Pragmatic is the ability to understand and adhere to social norms when communicating. It’s an essential skill for any child, including those with special needs. It’s also a crucial part of language development, which can impact learning and behavior. For example, when a child has good pragmatic skills, they may be able to appropriately apologize to someone, or know how to ask for help.
A key concept in pragmatics is context. For example, a daughter’s comment that eating cookies can make you gain weight might sound innocent in a literal sense, but her mother might interpret it as calling her fat. The daughter’s intention is to share a bit of daily news (the illocution), while the mother interprets it as a cry for help (the perlocution). The context of the conversation determines meaning.
Another critical pragmatic principle is relevance theory, a framework proposed by Dan Sperber and Deirdre Wilson.
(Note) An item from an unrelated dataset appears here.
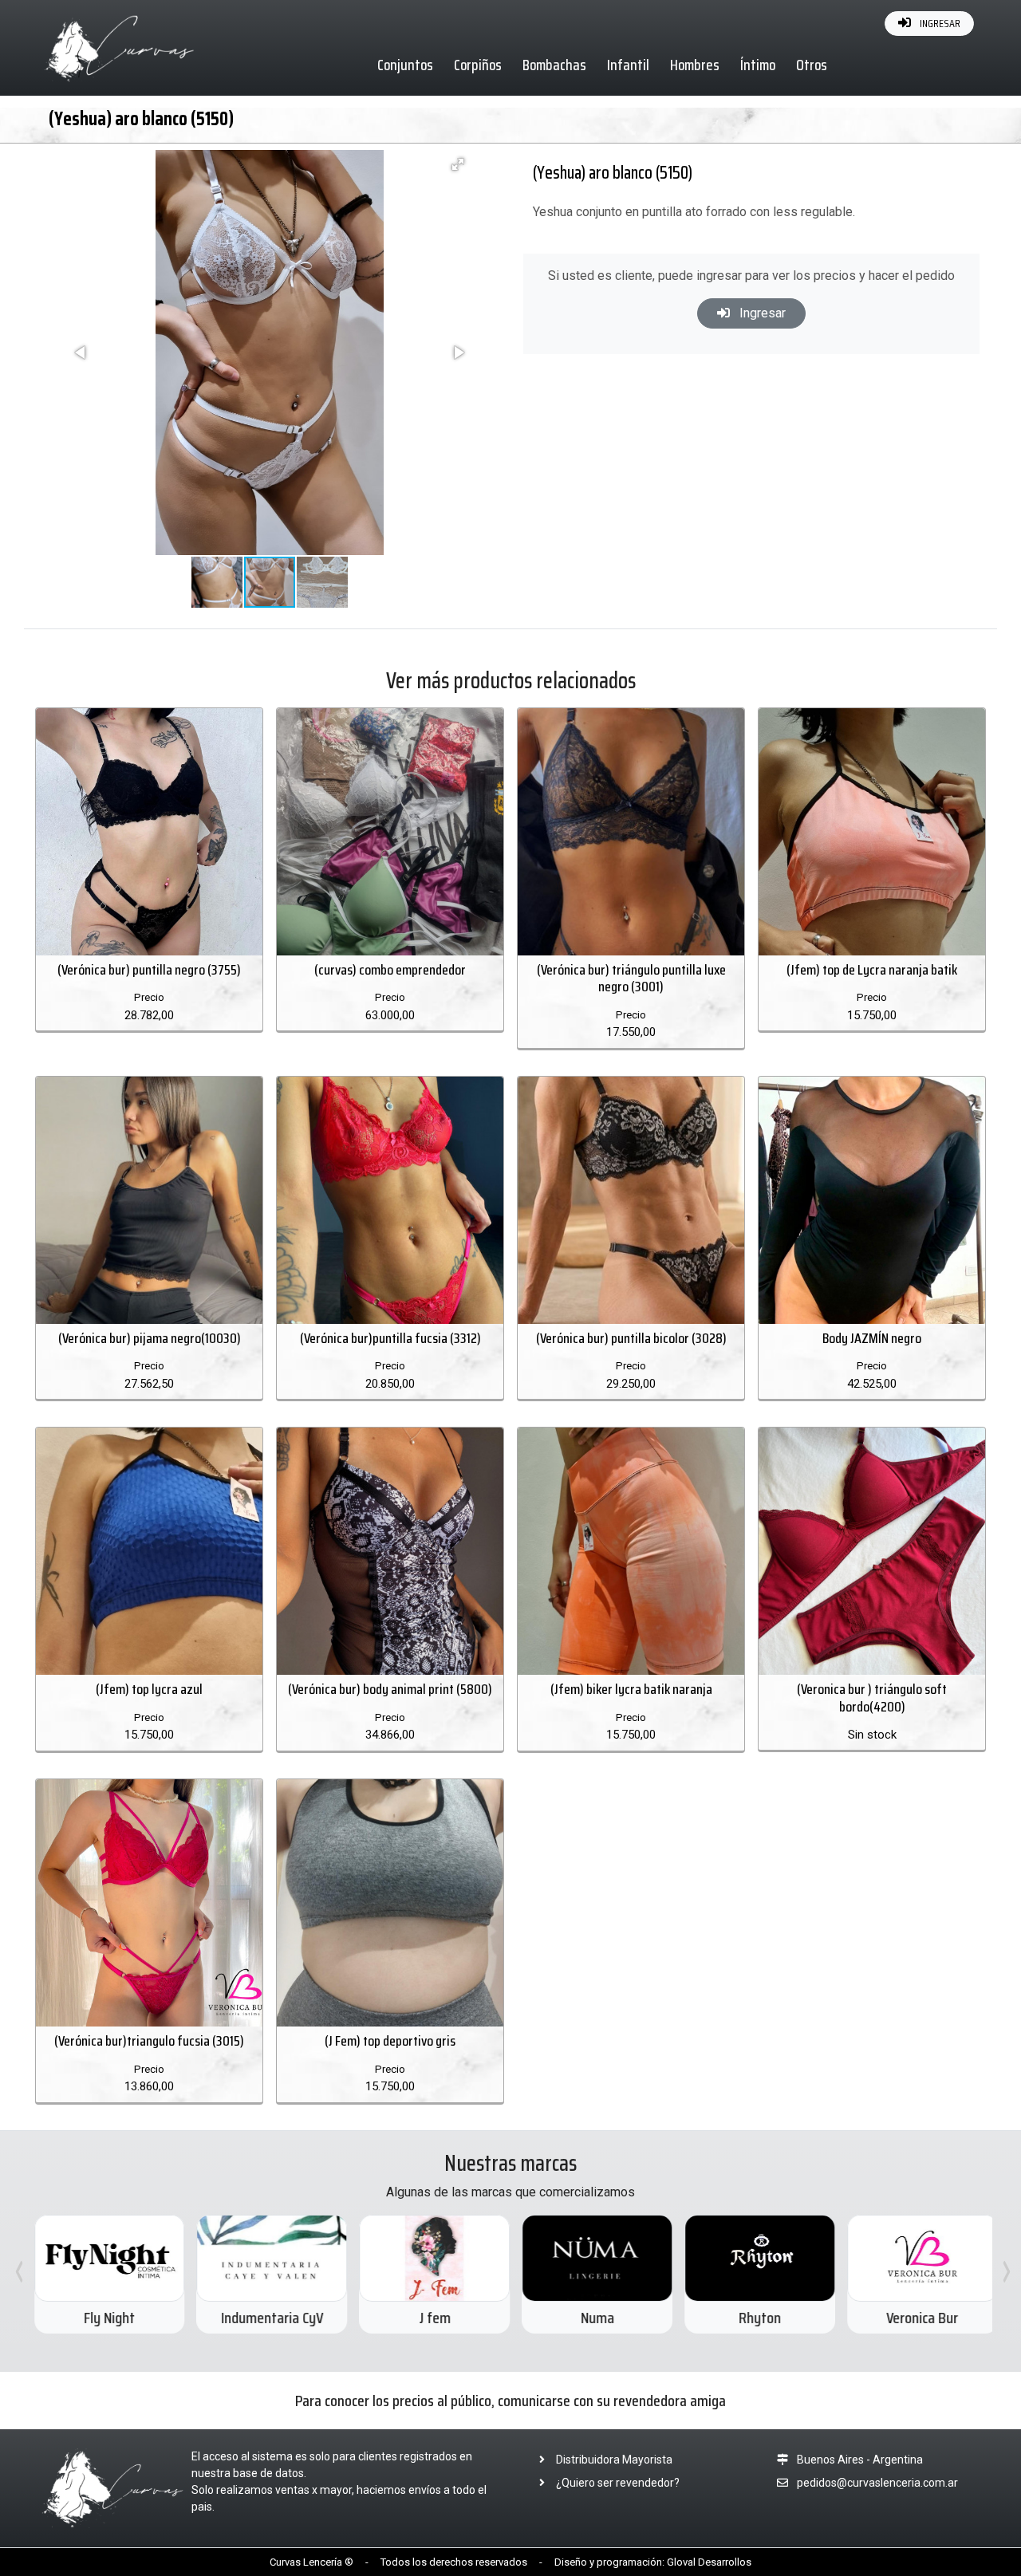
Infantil (628, 65)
This idea, inspired by Grice’s ideas about implicature, says that every utterance conveys enough relevant information to justify the addressee’s effort to process it.
Finally, there’s the pragmatics of social norms, which is a broad category that includes things like knowing personal space and speaking at an appropriate volume. Children often learn pragmatics from their parents, but it can be taught in schools as well. Lessons about pragmatics often relate to different language functions, such as greetings, requests, complaints, invitations and apologies. This can be done through textbook units and through additional activities, such as a classroom activity that has students determine the best way to apologize in a specific situation.